As usual, I hope this post is not too long or sounds too preachy...Oscar I have tried to answer your question as best I can...I know I tend to meander a bit, but I see everything as being intricately tied together and there is so much to consider that one can go on for days on the topic. Just thinking last night as I was researching, I came up with so much stuff i wanted to say about Mark's last post to try and clarify, and that just opened up more questions...haha. I do want to thank you gentlemen for a nice discussion. I am unfortunately (for the discussion), fortunately (for my exploring) heading off up the west coast of Sri Lanka this weekend so i will be out of touch, but look forward to reading comments on Monday and responding. As I am 11 hours ahead of you guys, i will be able to post before HNN posts the new stuff on your Monday. have a good weekend

CP


Oscar Chamberlain - 3/11/2004

Chris, Mark

A wonderful exchange between the two of you: both frank and respectful. I'm still digesting much of it. To aid in my digestion, a thought and a question for each of you.

Chris, you give a fine argument for why the United States should accept international law (and its natural law assumptions) as an important part of our legal and political culture. On the whole, I agree. I think further globalization requires an expansion of binding international law, or the ideal of a further integrated world will stagnate. In fact, I think current policy is intended to discourage commerce in people (as opposed to products)

However, I can understand the reluctance of our politicians to push for a limitation of our sovereignty. America's freedom to act (or not act) has been at the core of our nationalism. That freedom helped to define it. While the American appreciation of international organizations has grown, Americans still revert to the old vision of nationalism in crisis. And it is crisis this is likely to bring us into an "adversarial" situation with institutions such as the UN or the World Court (were we to join).

Most politicians assume that most Americans would want an assertion of sovereignty in such a case. What arguments would you use, with average Americans and with politicians, to begin to change that?

Mark, I am inclined to agree with your assessment of international law. Like it or not, it does not have the force of positive law in the United States, nor do opinions such as that of Judge Weeramantry's bear the same weight.

What I cannot tell is if you support the current stance toward international law or if you wish it would change? I would love to hear more about your ideals in this matter, especially in the light of Chris's (and my) assumption that globalization as a positive force requires such a change.

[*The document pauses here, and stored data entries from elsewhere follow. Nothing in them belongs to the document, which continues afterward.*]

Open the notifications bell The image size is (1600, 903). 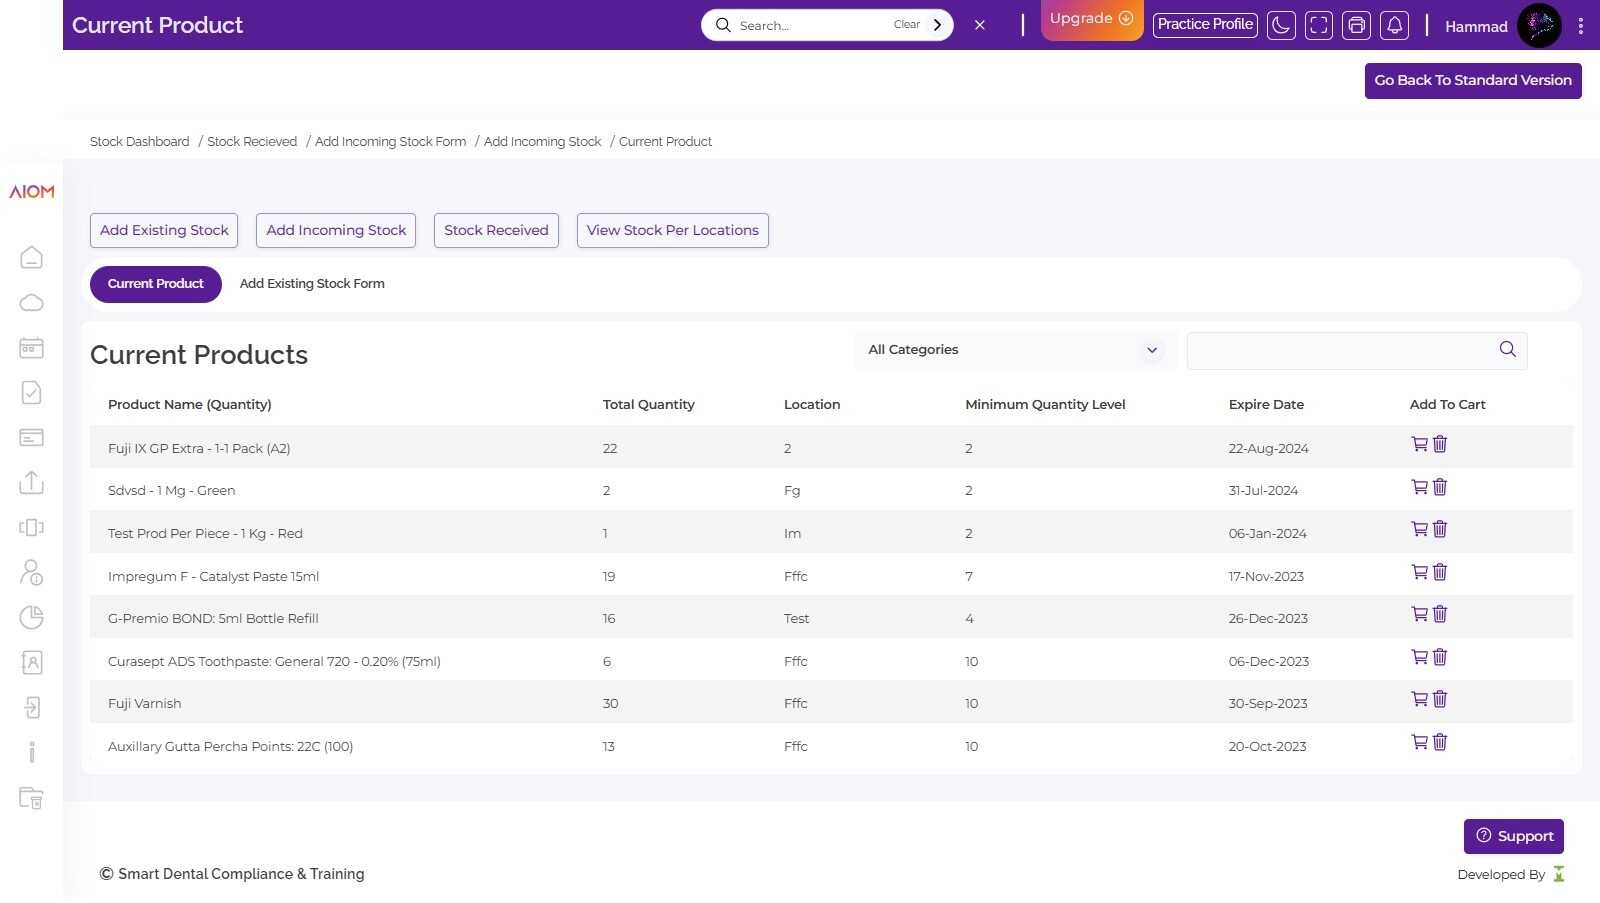tap(1394, 25)
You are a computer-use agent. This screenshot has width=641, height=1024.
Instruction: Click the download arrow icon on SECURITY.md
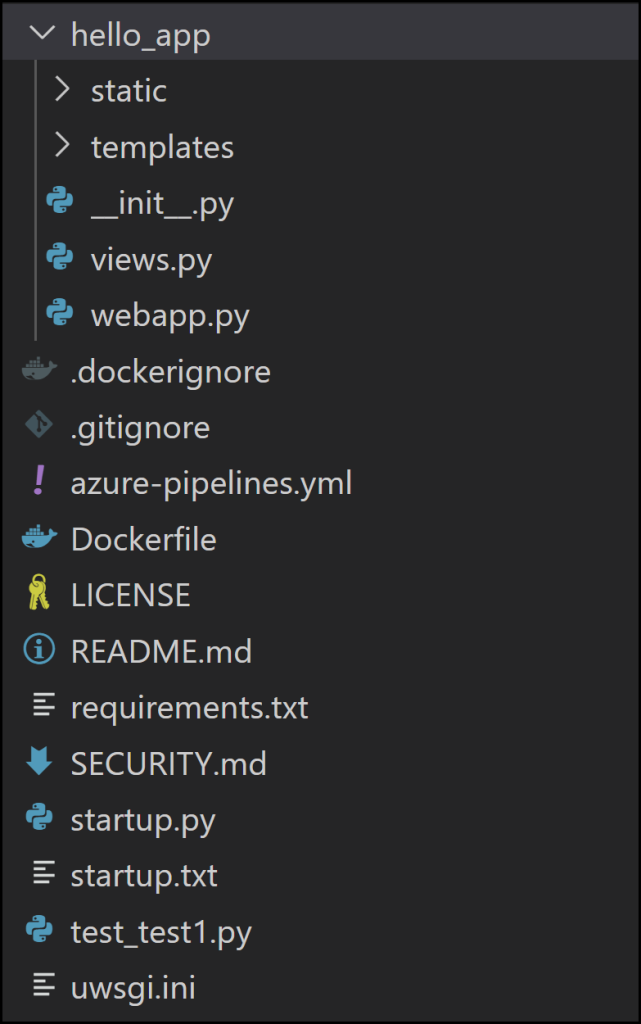pos(36,763)
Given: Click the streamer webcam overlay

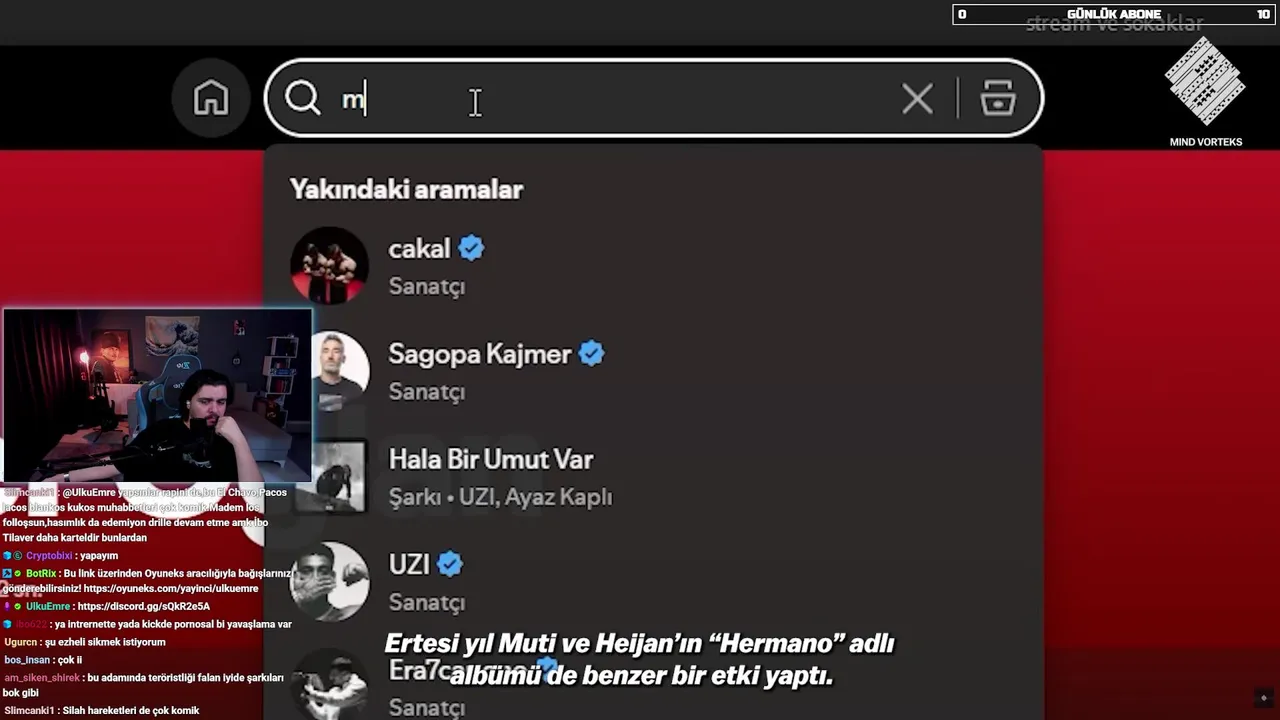Looking at the screenshot, I should (x=158, y=396).
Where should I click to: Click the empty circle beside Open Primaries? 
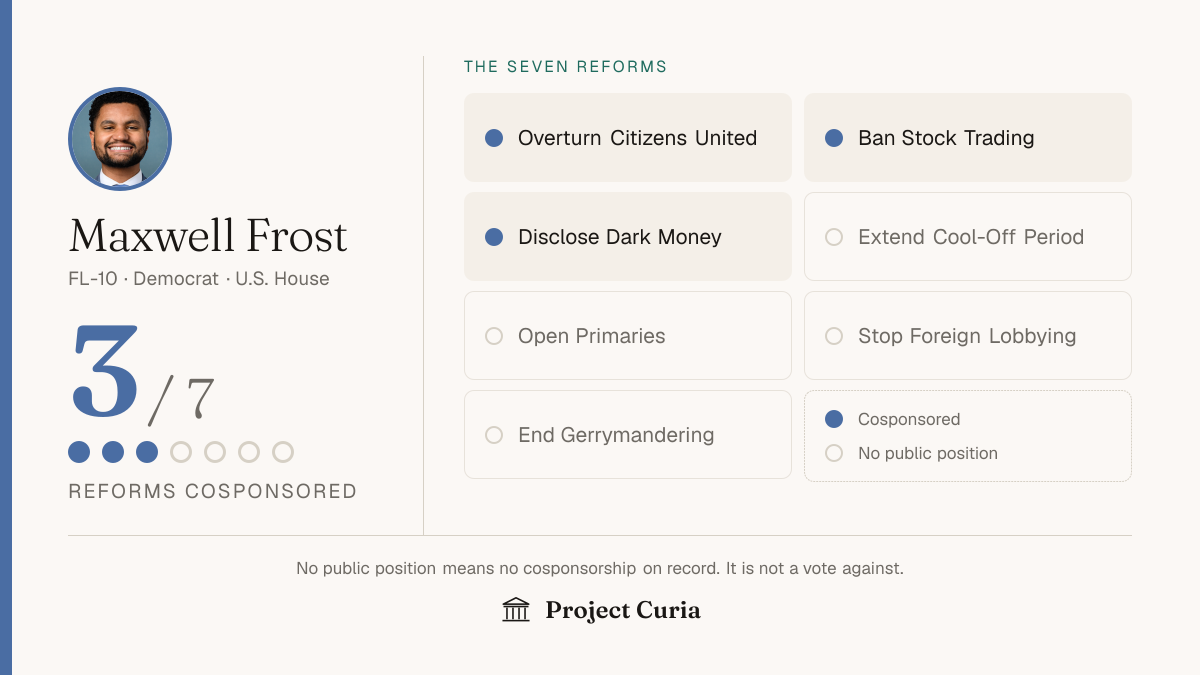pyautogui.click(x=494, y=336)
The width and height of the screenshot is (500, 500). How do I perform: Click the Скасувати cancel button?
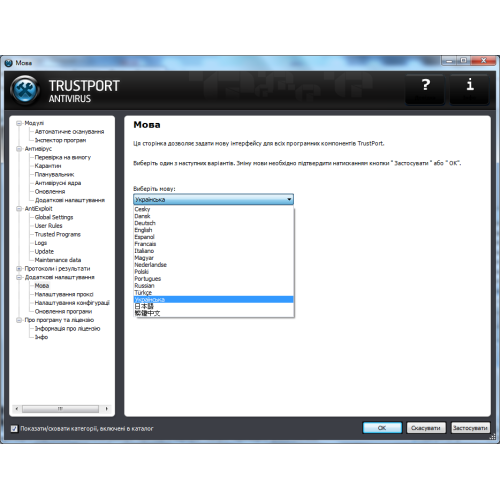426,428
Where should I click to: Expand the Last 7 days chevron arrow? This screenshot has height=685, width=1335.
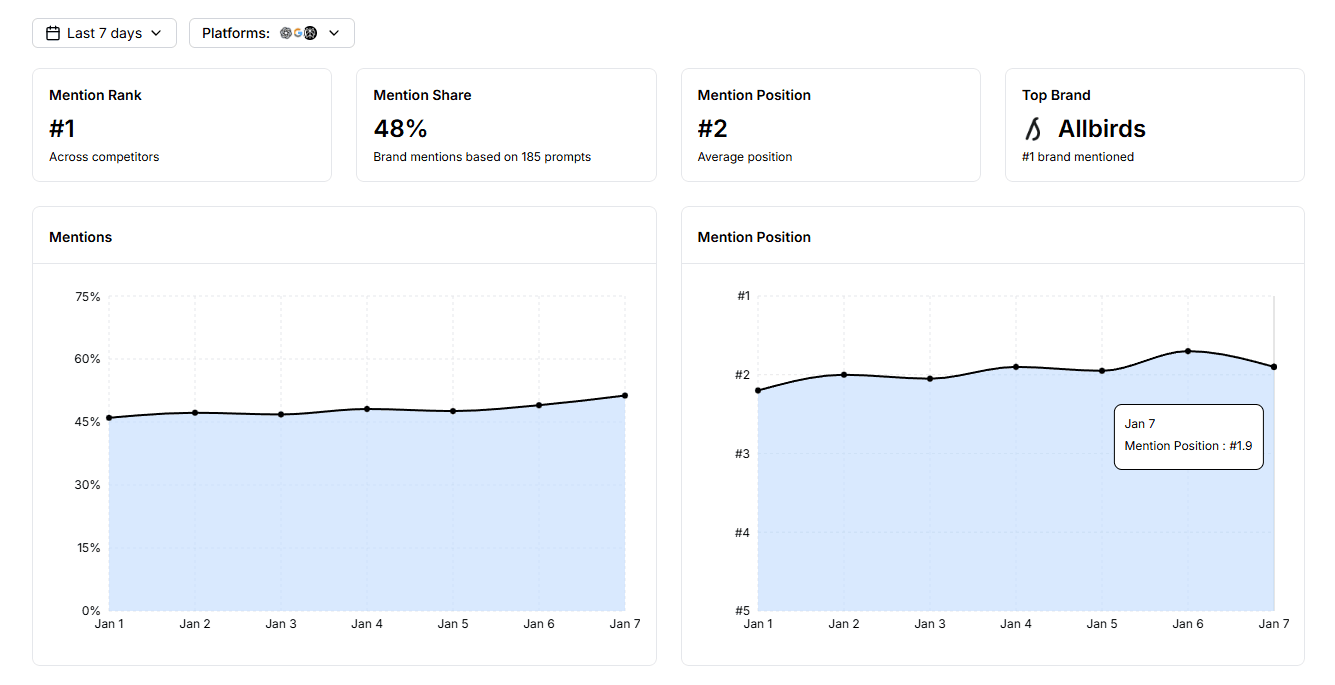156,33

chris l pettit - 3/11/2004

Mark...

My friend, you have hit the nail on the head when it comes to the international law theory, and legal theory at its core. The struggle basically comes down to legal psotivism vs. natural law...or alternatively, authority (natural law) vs. enforceability (positivism). If you are interested, there are several authors and theorists worth reading. Besides Judge Weeramantry, the foremost authority and proponent of authoritarian law (natural law) would be a former Harvard professor named Lon Fuller. There are several authors of legal positivism I would recommend, John Austin and HLA Hart are the two most eloquent. The Hart v. Fuller debates are well documented and very well known in legal circles. Fuller even revised his text on natural law to respond to hart's criticisms. Of course the "middle position", which is actually a totally different third position, would be legal realism, mostly drawn from utilitarianism, propounded by Oliver Wendall Holmes, among others. The US is a decidedly positivist state, while much of the rest of the world (with the arguable exception of Europe) is actually much more inclined to take either a realist or natural law perspective.

On a personal note...yes, the answer drives me nuts, but I am used to it. Many people, inside the US particularly, have never been exposed to a realist or natural law system, and have been raised primarily on a diet of "enforceablility is the only way law functions properly." I am driven more nuts when I hear it from US lawyers...one of the reasons I could not stand law school...no alternative legal theories presented.

As for the applicability of international law...you see the resistence of the US to giving international law any teeth in the controversy surrounding the ICC. Most of the rest of the world is absolutely in favor of the Rome Statute, which attempts to pacify those positivist thinkers by providing enforceability. Unfortunately, the US is so concerned with individual sovereignty (which is highly contradictory in a globalised world) that it opposes such an institution. It is almost a "have your cake and eat it too" syndrome. Positivists in the US want to apply the US enforcement policies to the rest of the world, acknowleging that it is a global society, without having to answer to other legal systems, cultural norms, or the like. Judge Weeramantry and I are of the opinion that it is because so much of international law is mistakenly perceived to have been generated by Western and particularly US thought, when in reality, IL stems from all of the cultural systems of the world. A key text currently valid on the topic is Judge Weeramantry's "Islamic Jurisprudence" which debunks a number of myths re: Islamic Law and its foundations, as well as provides historical evidence that Grotius actually drew heavily from Islamic jurisprudence to write his famous founding international law treatise during the Thrity Years War.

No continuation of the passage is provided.